What happens after the application has been submitted?
Requests for suspension of execution are a form of hedging instrument which freezes the current situation. You have a certain urgency about this. Therefore, the customs authorities give preference to applications for suspension of enforcement so that you can expect the decision on enforcement before the decision on your appeal. The customs authorities should decide on a request for suspension of enforcement “without delay“.
Customs have two options to respond to your request. On the one hand she has the possibility to comply with your application and on the other hand it is just as conceivable that your application will be rejected.
If the customs authority complies with your request and the contested decision has the effect of levying import or export duties, the customs authority may, at its discretion, make the suspension of enforcement subject to the lodging of a security. However, this guarantee need not be required if such a requirement could lead to serious economic or social difficulties because of the debtor’s situation. If a security is required, the suspension shall in any case not become effective until the security has been lodged.
However, even in the event of a positive decision to suspend enforcement, you as the applicant will only receive a provisional regulation, which will then become irrelevant at the latest upon the entry into force of the existing regulation or of the legal provisions.
If your application for suspension of enforcement is rejected, the only option you have is to lodge an appeal against this decision of the customs administration or to apply again for suspension of enforcement to the competent tax court.
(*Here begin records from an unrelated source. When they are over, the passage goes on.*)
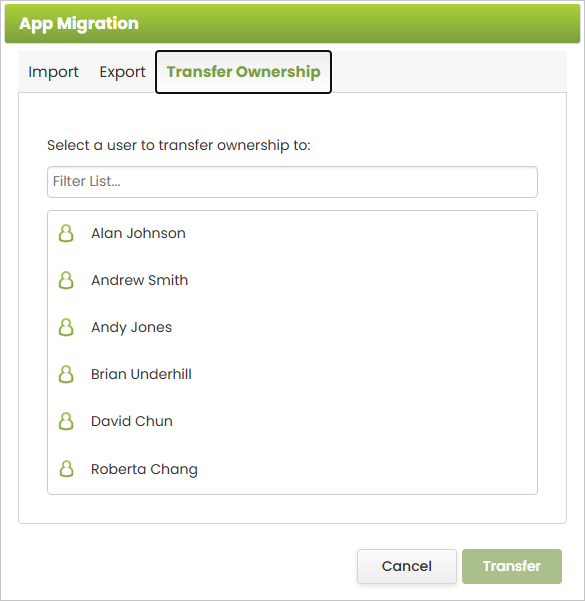Focus the Filter List search field

292,182
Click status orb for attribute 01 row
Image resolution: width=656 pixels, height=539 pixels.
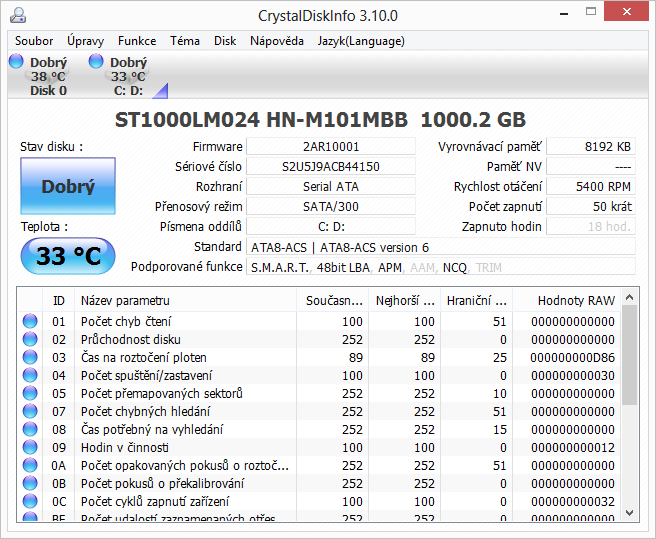click(30, 321)
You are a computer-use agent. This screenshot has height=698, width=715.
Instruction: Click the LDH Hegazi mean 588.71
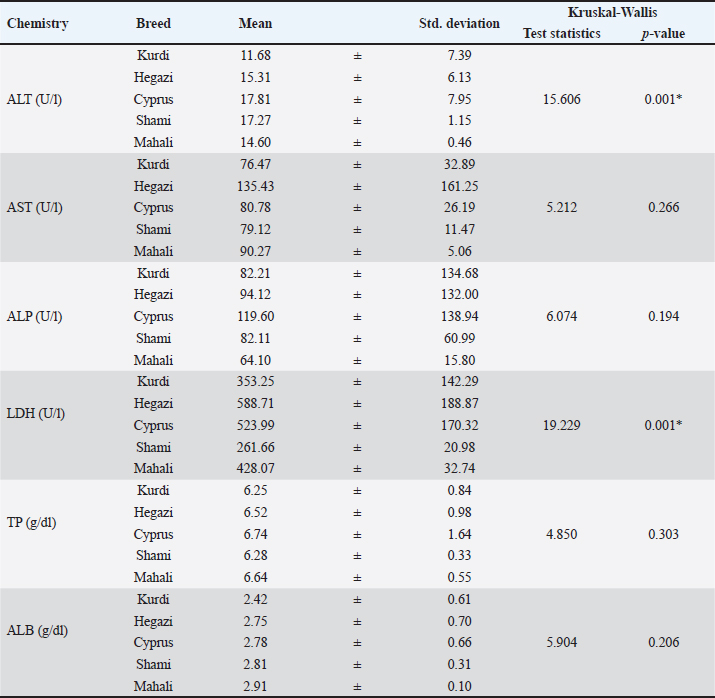(x=257, y=403)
It is worth knowing that the granting of the suspension of enforcement is no longer at the discretion of the customs authority. If, when examining the application for suspension of enforcement, the Commission concludes that there are reasonable grounds for doubting the legality of the contested decision or that the applicant is at risk of serious harm, the application shall be granted. Only in exceptional cases will a more detailed examination take place. Thus, when determining irreparable damage, a balance must still be struck between the damage and the interest in enforcement.
Opportunities and risks – you should weigh them up
An application for suspension of enforcement is certainly often the instrument of the right choice but does not necessarily always have to be the most sensible response to a customs authority’s decision. Before submitting an application, you should therefore carefully analyse your initial situation.
Applications for suspension of execution are always the right means of choice if the decision of the customs administration itself would put you in a financial imbalance.
If, however, your application for suspension of enforcement is granted but your appeal or action is ultimately unsuccessful, you should bear in mind that you will then have to pay interest on the amount owed to the customs authorities.
In addition, you should note that it can be quite demanding to justify requests for suspension of enforcement. You should therefore seek the advice of a customs lawyer with experience in this area.